↓

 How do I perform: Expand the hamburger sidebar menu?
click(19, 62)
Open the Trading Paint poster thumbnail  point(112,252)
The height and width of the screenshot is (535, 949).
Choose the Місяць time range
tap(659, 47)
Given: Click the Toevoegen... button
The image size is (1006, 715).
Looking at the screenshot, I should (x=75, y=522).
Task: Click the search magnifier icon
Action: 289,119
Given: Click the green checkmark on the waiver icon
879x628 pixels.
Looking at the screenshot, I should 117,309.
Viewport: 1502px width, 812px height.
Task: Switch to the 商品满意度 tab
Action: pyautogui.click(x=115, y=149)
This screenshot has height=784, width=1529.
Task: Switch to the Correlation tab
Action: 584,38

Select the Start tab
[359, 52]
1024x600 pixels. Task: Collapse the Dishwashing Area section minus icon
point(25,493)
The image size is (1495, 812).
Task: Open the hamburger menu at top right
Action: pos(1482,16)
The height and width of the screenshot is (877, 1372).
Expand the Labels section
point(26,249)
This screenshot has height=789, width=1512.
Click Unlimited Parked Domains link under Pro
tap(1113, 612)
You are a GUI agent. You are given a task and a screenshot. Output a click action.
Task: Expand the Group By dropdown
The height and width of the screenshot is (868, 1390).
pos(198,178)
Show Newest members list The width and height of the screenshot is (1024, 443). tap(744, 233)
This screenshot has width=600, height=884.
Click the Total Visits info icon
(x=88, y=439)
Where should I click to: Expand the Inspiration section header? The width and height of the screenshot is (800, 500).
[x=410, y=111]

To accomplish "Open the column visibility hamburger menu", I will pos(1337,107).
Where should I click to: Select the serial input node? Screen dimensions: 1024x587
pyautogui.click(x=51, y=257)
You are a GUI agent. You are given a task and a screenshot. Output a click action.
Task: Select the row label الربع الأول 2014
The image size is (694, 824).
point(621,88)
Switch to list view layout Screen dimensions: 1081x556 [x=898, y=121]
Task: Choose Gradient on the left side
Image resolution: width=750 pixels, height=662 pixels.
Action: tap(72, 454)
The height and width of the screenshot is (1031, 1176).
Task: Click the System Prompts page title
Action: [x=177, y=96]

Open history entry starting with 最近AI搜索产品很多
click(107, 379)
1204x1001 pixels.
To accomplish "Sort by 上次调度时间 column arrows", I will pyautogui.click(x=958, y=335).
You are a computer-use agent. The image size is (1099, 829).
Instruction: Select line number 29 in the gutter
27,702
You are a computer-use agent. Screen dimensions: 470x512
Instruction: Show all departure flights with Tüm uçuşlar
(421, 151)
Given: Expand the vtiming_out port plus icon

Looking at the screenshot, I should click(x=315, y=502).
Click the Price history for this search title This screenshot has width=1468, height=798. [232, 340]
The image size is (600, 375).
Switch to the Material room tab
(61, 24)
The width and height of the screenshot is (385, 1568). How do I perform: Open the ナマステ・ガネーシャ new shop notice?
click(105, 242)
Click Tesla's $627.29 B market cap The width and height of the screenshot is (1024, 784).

↑

▶ _Description of the task_: Can you lay out the records above, from their start through the line containing "pos(198,178)", as a Markdown table with the columns No. and Text, giving each line's row number under No. and the line itself under Text, leaving out blank lines?

▶ _Correct answer_:
| No. | Text |
|---|---|
| 1 |  How do I perform: Expand the hamburger sidebar menu? |
| 2 | click(19, 62) |
| 3 | Open the Trading Paint poster thumbnail  point(112,252) |
| 4 | The height and width of the screenshot is (535, 949). |
| 5 | Choose the Місяць time range |
| 6 | tap(659, 47) |
| 7 | Given: Click the Toevoegen... button |
| 8 | The image size is (1006, 715). |
| 9 | Looking at the screenshot, I should (x=75, y=522). |
| 10 | Task: Click the search magnifier icon |
| 11 | Action: 289,119 |
| 12 | Given: Click the green checkmark on the waiver icon |
| 13 | 879x628 pixels. |
| 14 | Looking at the screenshot, I should 117,309. |
| 15 | Viewport: 1502px width, 812px height. |
| 16 | Task: Switch to the 商品满意度 tab |
| 17 | Action: pyautogui.click(x=115, y=149) |
| 18 | This screenshot has height=784, width=1529. |
| 19 | Task: Switch to the Correlation tab |
| 20 | Action: 584,38 |
| 21 | Select the Start tab |
| 22 | [359, 52] |
| 23 | 1024x600 pixels. Task: Collapse the Dishwashing Area section minus icon |
| 24 | point(25,493) |
| 25 | The image size is (1495, 812). |
| 26 | Task: Open the hamburger menu at top right |
| 27 | Action: pos(1482,16) |
| 28 | The height and width of the screenshot is (877, 1372). |
| 29 | Expand the Labels section |
| 30 | point(26,249) |
| 31 | This screenshot has height=789, width=1512. |
| 32 | Click Unlimited Parked Domains link under Pro |
| 33 | tap(1113, 612) |
| 34 | You are a GUI agent. You are given a task and a screenshot. Output a click action. |
| 35 | Task: Expand the Group By dropdown |
| 36 | The height and width of the screenshot is (868, 1390). |
| 37 | pos(198,178) |